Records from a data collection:

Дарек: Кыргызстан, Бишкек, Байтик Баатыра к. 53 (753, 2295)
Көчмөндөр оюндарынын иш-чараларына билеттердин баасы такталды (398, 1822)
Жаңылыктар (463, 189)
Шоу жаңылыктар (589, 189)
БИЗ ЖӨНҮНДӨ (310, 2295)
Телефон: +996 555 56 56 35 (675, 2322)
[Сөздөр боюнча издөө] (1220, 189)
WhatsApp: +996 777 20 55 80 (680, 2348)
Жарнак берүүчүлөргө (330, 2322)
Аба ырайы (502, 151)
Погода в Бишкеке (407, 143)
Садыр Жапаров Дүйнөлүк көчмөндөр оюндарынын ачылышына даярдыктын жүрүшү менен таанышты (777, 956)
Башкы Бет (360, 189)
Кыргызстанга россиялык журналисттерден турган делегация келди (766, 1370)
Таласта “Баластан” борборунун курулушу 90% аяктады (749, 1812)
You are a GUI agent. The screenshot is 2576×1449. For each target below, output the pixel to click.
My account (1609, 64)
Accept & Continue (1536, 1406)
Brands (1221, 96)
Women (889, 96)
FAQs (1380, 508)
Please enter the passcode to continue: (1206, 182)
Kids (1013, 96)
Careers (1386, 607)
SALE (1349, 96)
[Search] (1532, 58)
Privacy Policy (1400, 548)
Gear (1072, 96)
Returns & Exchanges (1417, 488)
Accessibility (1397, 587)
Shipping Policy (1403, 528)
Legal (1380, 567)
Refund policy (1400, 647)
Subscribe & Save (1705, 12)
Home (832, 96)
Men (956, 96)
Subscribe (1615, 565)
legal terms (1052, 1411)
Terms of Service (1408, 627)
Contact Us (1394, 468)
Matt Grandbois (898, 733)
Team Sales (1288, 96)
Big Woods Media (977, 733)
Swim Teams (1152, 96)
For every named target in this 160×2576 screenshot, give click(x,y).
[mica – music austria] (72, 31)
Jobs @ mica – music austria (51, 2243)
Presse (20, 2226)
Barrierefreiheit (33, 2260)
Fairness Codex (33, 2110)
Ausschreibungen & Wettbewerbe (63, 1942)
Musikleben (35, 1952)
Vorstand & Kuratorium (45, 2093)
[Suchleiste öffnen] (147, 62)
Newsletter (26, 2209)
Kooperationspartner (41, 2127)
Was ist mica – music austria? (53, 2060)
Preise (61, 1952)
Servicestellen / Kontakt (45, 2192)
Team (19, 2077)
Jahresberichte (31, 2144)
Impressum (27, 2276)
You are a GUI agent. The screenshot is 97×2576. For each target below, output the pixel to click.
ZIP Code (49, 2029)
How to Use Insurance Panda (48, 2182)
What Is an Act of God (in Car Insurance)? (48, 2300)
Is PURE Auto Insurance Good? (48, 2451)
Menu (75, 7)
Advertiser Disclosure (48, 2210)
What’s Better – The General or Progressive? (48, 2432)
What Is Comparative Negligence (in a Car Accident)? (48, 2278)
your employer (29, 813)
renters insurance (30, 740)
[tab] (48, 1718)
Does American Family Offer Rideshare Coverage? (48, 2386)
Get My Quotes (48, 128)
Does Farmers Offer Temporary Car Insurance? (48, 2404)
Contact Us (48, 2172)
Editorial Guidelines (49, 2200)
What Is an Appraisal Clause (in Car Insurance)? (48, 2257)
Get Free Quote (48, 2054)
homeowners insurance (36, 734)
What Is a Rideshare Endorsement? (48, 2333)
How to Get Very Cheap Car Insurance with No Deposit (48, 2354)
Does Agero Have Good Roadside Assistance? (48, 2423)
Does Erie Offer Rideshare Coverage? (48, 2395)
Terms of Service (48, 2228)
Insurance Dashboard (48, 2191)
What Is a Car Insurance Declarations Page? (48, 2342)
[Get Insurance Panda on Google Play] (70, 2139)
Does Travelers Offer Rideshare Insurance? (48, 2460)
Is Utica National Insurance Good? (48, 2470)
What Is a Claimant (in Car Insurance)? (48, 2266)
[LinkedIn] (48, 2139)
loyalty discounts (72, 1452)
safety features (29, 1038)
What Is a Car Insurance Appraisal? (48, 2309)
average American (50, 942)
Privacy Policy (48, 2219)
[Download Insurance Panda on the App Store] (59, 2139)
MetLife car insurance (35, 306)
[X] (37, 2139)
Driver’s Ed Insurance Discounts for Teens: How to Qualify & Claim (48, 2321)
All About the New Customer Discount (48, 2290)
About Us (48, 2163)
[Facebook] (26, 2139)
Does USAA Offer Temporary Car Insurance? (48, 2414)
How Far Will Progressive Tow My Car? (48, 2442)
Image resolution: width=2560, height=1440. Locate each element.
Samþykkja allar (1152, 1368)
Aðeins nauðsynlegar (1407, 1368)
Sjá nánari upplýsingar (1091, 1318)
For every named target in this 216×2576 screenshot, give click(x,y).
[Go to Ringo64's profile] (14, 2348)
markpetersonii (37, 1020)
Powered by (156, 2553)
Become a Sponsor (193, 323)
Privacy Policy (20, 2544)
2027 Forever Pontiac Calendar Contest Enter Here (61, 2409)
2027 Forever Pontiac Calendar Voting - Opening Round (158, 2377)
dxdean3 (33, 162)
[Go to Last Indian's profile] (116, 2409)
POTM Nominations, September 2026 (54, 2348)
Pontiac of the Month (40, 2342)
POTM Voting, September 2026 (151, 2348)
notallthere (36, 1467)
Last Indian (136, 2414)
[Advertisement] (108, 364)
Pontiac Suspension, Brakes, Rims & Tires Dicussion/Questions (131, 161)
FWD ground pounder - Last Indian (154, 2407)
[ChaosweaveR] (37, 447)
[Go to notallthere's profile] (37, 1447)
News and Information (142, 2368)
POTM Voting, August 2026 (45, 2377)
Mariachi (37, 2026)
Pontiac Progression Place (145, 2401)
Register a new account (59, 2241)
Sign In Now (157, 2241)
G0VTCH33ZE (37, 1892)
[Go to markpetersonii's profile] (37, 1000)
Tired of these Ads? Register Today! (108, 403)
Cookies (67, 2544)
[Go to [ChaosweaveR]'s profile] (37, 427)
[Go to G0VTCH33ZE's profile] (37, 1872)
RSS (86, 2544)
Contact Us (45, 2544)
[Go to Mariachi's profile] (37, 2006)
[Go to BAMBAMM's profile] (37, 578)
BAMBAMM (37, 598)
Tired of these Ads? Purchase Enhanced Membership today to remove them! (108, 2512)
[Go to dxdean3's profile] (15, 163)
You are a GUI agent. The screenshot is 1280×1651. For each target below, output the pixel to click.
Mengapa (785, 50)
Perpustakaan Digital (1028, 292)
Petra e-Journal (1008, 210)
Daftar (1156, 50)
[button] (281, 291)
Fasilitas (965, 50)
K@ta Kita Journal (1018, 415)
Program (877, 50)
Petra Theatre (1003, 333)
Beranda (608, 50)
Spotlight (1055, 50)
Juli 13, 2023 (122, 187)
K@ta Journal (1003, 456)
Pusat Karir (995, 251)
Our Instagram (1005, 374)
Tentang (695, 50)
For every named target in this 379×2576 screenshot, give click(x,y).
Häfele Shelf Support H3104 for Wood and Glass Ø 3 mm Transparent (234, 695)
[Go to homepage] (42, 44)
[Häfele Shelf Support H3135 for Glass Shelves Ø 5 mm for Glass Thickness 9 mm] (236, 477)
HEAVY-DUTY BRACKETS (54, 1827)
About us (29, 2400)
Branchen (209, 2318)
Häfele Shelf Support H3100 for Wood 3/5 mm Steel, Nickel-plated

## Try it
May I have all of the records repeated exactly?

## Answer
Дарек: Кыргызстан, Бишкек, Байтик Баатыра к. 53 (753, 2295)
Көчмөндөр оюндарынын иш-чараларына билеттердин баасы такталды (398, 1822)
Жаңылыктар (463, 189)
Шоу жаңылыктар (589, 189)
БИЗ ЖӨНҮНДӨ (310, 2295)
Телефон: +996 555 56 56 35 (675, 2322)
[Сөздөр боюнча издөө] (1220, 189)
WhatsApp: +996 777 20 55 80 (680, 2348)
Жарнак берүүчүлөргө (330, 2322)
Аба ырайы (502, 151)
Погода в Бишкеке (407, 143)
Садыр Жапаров Дүйнөлүк көчмөндөр оюндарынын ачылышына даярдыктын жүрүшү менен таанышты (777, 956)
Башкы Бет (360, 189)
Кыргызстанга россиялык журналисттерден турган делегация келди (766, 1370)
Таласта “Баластан” борборунун курулушу 90% аяктады (749, 1812)
You are a GUI agent. The screenshot is 2576×1449. For each target below, output the pixel to click.
My account (1609, 64)
Accept & Continue (1536, 1406)
Brands (1221, 96)
Women (889, 96)
FAQs (1380, 508)
Please enter the passcode to continue: (1206, 182)
Kids (1013, 96)
Careers (1386, 607)
SALE (1349, 96)
[Search] (1532, 58)
Privacy Policy (1400, 548)
Gear (1072, 96)
Returns & Exchanges (1417, 488)
Accessibility (1397, 587)
Shipping Policy (1403, 528)
Legal (1380, 567)
Refund policy (1400, 647)
Subscribe & Save (1705, 12)
Home (832, 96)
Men (956, 96)
Subscribe (1615, 565)
legal terms (1052, 1411)
Terms of Service (1408, 627)
Contact Us (1394, 468)
Matt Grandbois (898, 733)
Team Sales (1288, 96)
Big Woods Media (977, 733)
Swim Teams (1152, 96)
For every named target in this 160×2576 screenshot, give click(x,y).
[mica – music austria] (72, 31)
Jobs @ mica – music austria (51, 2243)
Presse (20, 2226)
Barrierefreiheit (33, 2260)
Fairness Codex (33, 2110)
Ausschreibungen & Wettbewerbe (63, 1942)
Musikleben (35, 1952)
Vorstand & Kuratorium (45, 2093)
[Suchleiste öffnen] (147, 62)
Newsletter (26, 2209)
Kooperationspartner (41, 2127)
Was ist mica – music austria? (53, 2060)
Preise (61, 1952)
Servicestellen / Kontakt (45, 2192)
Team (19, 2077)
Jahresberichte (31, 2144)
Impressum (27, 2276)
You are a GUI agent. The screenshot is 97×2576. For each target below, output the pixel to click.
ZIP Code (49, 2029)
How to Use Insurance Panda (48, 2182)
What Is an Act of God (in Car Insurance)? (48, 2300)
Is PURE Auto Insurance Good? (48, 2451)
Menu (75, 7)
Advertiser Disclosure (48, 2210)
What’s Better – The General or Progressive? (48, 2432)
What Is Comparative Negligence (in a Car Accident)? (48, 2278)
your employer (29, 813)
renters insurance (30, 740)
[tab] (48, 1718)
Does American Family Offer Rideshare Coverage? (48, 2386)
Get My Quotes (48, 128)
Does Farmers Offer Temporary Car Insurance? (48, 2404)
Contact Us (48, 2172)
Editorial Guidelines (49, 2200)
What Is an Appraisal Clause (in Car Insurance)? (48, 2257)
Get Free Quote (48, 2054)
homeowners insurance (36, 734)
What Is a Rideshare Endorsement? (48, 2333)
How to Get Very Cheap Car Insurance with No Deposit (48, 2354)
Does Agero Have Good Roadside Assistance? (48, 2423)
Does Erie Offer Rideshare Coverage? (48, 2395)
Terms of Service (48, 2228)
Insurance Dashboard (48, 2191)
What Is a Car Insurance Declarations Page? (48, 2342)
[Get Insurance Panda on Google Play] (70, 2139)
Does Travelers Offer Rideshare Insurance? (48, 2460)
Is Utica National Insurance Good? (48, 2470)
What Is a Claimant (in Car Insurance)? (48, 2266)
[LinkedIn] (48, 2139)
loyalty discounts (72, 1452)
safety features (29, 1038)
What Is a Car Insurance Appraisal? (48, 2309)
average American (50, 942)
Privacy Policy (48, 2219)
[Download Insurance Panda on the App Store] (59, 2139)
MetLife car insurance (35, 306)
[X] (37, 2139)
Driver’s Ed Insurance Discounts for Teens: How to Qualify & Claim (48, 2321)
All About the New Customer Discount (48, 2290)
About Us (48, 2163)
[Facebook] (26, 2139)
Does USAA Offer Temporary Car Insurance? (48, 2414)
How Far Will Progressive Tow My Car? (48, 2442)
Image resolution: width=2560, height=1440. Locate each element.
Samþykkja allar (1152, 1368)
Aðeins nauðsynlegar (1407, 1368)
Sjá nánari upplýsingar (1091, 1318)
For every named target in this 216×2576 screenshot, give click(x,y).
[Go to Ringo64's profile] (14, 2348)
markpetersonii (37, 1020)
Powered by (156, 2553)
Become a Sponsor (193, 323)
Privacy Policy (20, 2544)
2027 Forever Pontiac Calendar Contest Enter Here (61, 2409)
2027 Forever Pontiac Calendar Voting - Opening Round (158, 2377)
dxdean3 (33, 162)
[Go to Last Indian's profile] (116, 2409)
POTM Nominations, September 2026 (54, 2348)
Pontiac of the Month (40, 2342)
POTM Voting, September 2026 (151, 2348)
notallthere (36, 1467)
Last Indian (136, 2414)
[Advertisement] (108, 364)
Pontiac Suspension, Brakes, Rims & Tires Dicussion/Questions (131, 161)
FWD ground pounder - Last Indian (154, 2407)
[ChaosweaveR] (37, 447)
[Go to notallthere's profile] (37, 1447)
News and Information (142, 2368)
POTM Voting, August 2026 (45, 2377)
Mariachi (37, 2026)
Pontiac Progression Place (145, 2401)
Register a new account (59, 2241)
Sign In Now (157, 2241)
G0VTCH33ZE (37, 1892)
[Go to markpetersonii's profile] (37, 1000)
Tired of these Ads? Register Today! (108, 403)
Cookies (67, 2544)
[Go to [ChaosweaveR]'s profile] (37, 427)
[Go to G0VTCH33ZE's profile] (37, 1872)
RSS (86, 2544)
Contact Us (45, 2544)
[Go to Mariachi's profile] (37, 2006)
[Go to BAMBAMM's profile] (37, 578)
BAMBAMM (37, 598)
Tired of these Ads? Purchase Enhanced Membership today to remove them! (108, 2512)
[Go to dxdean3's profile] (15, 163)
You are a GUI agent. The screenshot is 1280×1651. For each target below, output the pixel to click.
Mengapa (785, 50)
Perpustakaan Digital (1028, 292)
Petra e-Journal (1008, 210)
Daftar (1156, 50)
[button] (281, 291)
Fasilitas (965, 50)
K@ta Kita Journal (1018, 415)
Program (877, 50)
Petra Theatre (1003, 333)
Beranda (608, 50)
Spotlight (1055, 50)
Juli 13, 2023 (122, 187)
K@ta Journal (1003, 456)
Pusat Karir (995, 251)
Our Instagram (1005, 374)
Tentang (695, 50)
For every named target in this 379×2576 screenshot, give click(x,y).
Häfele Shelf Support H3104 for Wood and Glass Ø 3 mm Transparent (234, 695)
[Go to homepage] (42, 44)
[Häfele Shelf Support H3135 for Glass Shelves Ø 5 mm for Glass Thickness 9 mm] (236, 477)
HEAVY-DUTY BRACKETS (54, 1827)
About us (29, 2400)
Branchen (209, 2318)
Häfele Shelf Support H3100 for Wood 3/5 mm Steel, Nickel-plated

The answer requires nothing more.